彼女のその想いは、俺に満天の星空よりも美しい何かを見せてくれていた。元気を与えてくれた。
「あたし、星って、星空の作り方、よくわかんなくて……ごめん……達矢。ひどい、これひどいね……。ごめん、ごめんね」
「バ……バカ野郎、大きい星が浮かんでんだろ」
俺は言った。
そうだ、あれは、一等星よりも明るい、特等星だ。
「本当の星空よりずっとずっと、キレイだぞ」
本当に、そう思った。
「お世辞じゃないからな」
「でも……」
震えて、弱々しい声。

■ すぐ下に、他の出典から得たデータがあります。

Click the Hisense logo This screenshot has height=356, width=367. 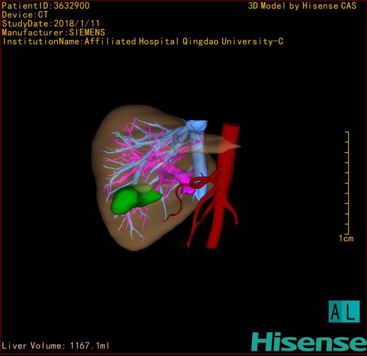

まるで、罪を背負ったみたいに。
「でもじゃねえんだよ。俺が、俺が見て感動したんだよ……」
片腕で彼女を抱き、強い風に揺れる、ださい星空に手をかざしながら、俺は叫んだ。
「俺は、みどりが、好きです」
「…………」
その時、突風が吹いた。
「きゃぁっ」
風で飛ばされそうになったみどりを強く抱きしめる。
あんまし鍛えていない両腕で。
バチン、と音がして、裂け目から吹いた強風が、塞いでいた風の通り道をこじ開けた。
つまり、布を押さえていた器具が外れて、風に弾き飛ばされて、空が……空が見えた。
唖然とした。
急に強い風が吹いたからじゃない。
光ない街。暗い世界。星明りだけ。
見上げた空には、星がいくつもあった。
流れ星が、いくつも流れていた。
知らなかった。こんな空が、あるなんて。
星が降って、降って、願い事がいくつも言えちゃうくらいに……。
前言を撤回したいと思う。みどりの負けだ。完敗だ。本物の満天の星空に勝てるわけがなかった。
だけど、でも、そうだ。これは、この景色を見ることができたのは、みどりのおかげじゃないか。

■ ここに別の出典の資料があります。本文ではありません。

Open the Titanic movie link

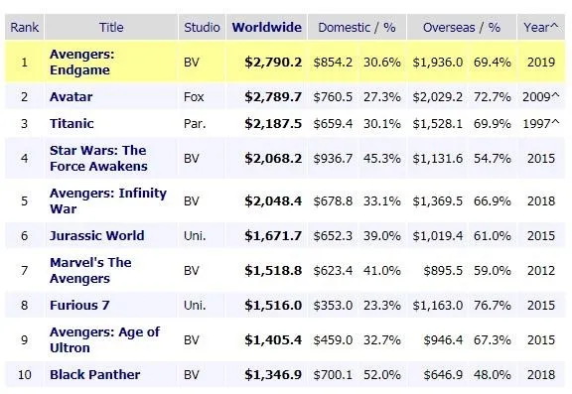(72, 123)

みどりが何もしなかったら、いくつも零れ落ちて来そうな満天の星を見ることもできなかった。
町を星々から隠していた幕は取り払われ、湖の風車に引っかかり、微かな星明りの下でバタバタと風にはためいていたが、やがて強い風によってあおられ、ビリビリと引き裂かれ、町の北側と南側に分かれ、まるで紙細工のように盛大に飛ばされていった。

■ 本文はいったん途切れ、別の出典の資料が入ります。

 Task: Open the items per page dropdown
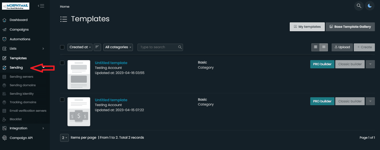[65, 138]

みどりと俺は、強い強い風に吹かれながら、空を見上げてしばらく黙っていた。
と、星降る静寂を切り裂いたのは、俺の胸の辺りから響いたみどりの声。
「ねぇ、達矢」
「何だ、みどり」
いつの間にか、みどりは泣きやんでいた。
「流れ星って、何で流れるの?」
「風でも吹いてんだろ」
そして、風車が回り出してしばらく経ったようで、星空はボンヤリとしたいつもの濁った空に戻った。
「……みどり」
「何?」
「前にも言ったけどな……」
「…………」
「いつか、一緒に、この街を出ような」
すると、心地悪くない沈黙の後、
「うんっ!」
彼女は大きく頷いた。
少しずつ光を取り戻していく街を背景に、彼女は、笑っていた。
今まで一度も見たことのない、最高の笑顔で。